## Collected data entries
▼▼▼
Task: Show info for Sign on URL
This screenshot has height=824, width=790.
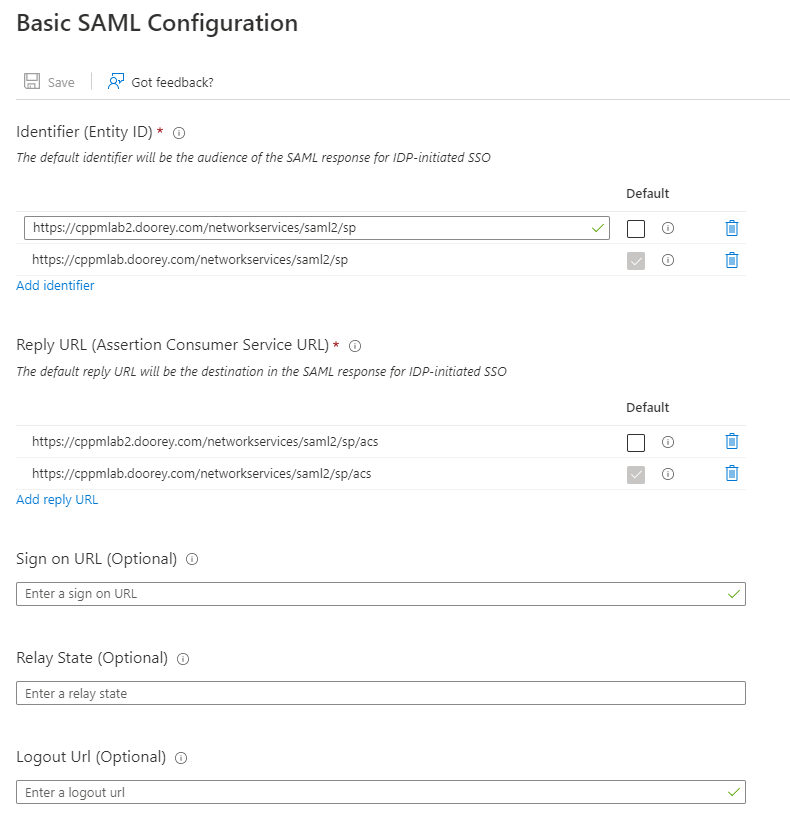Action: click(x=192, y=560)
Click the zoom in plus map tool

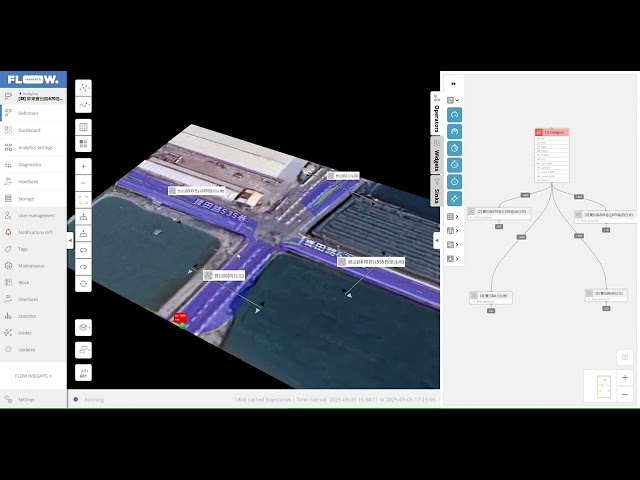(x=84, y=165)
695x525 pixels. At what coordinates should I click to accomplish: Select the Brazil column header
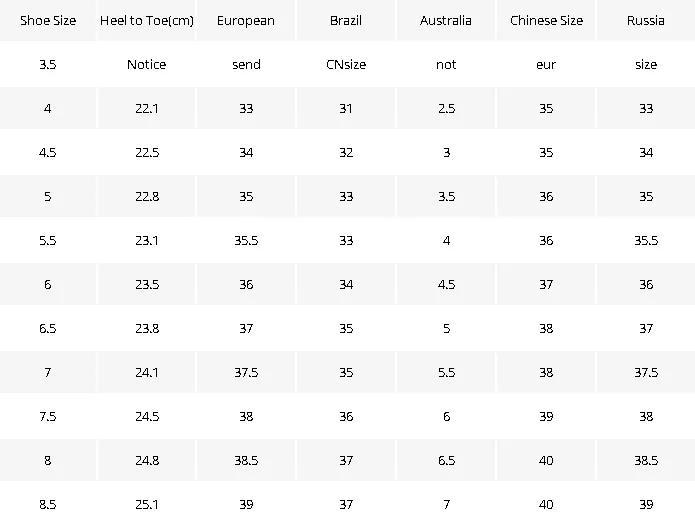tap(346, 20)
▲▲▲
## REQUIRED WORK
In the copy, leave out all pictures, and retype exactly each line from the one with "This screenshot has height=824, width=790." through the last line of the entries.

## OUTPUT OF THE TASK
This screenshot has height=824, width=790.
Action: click(x=192, y=560)
Click the zoom in plus map tool

(x=84, y=165)
695x525 pixels. At what coordinates should I click to accomplish: Select the Brazil column header
tap(346, 20)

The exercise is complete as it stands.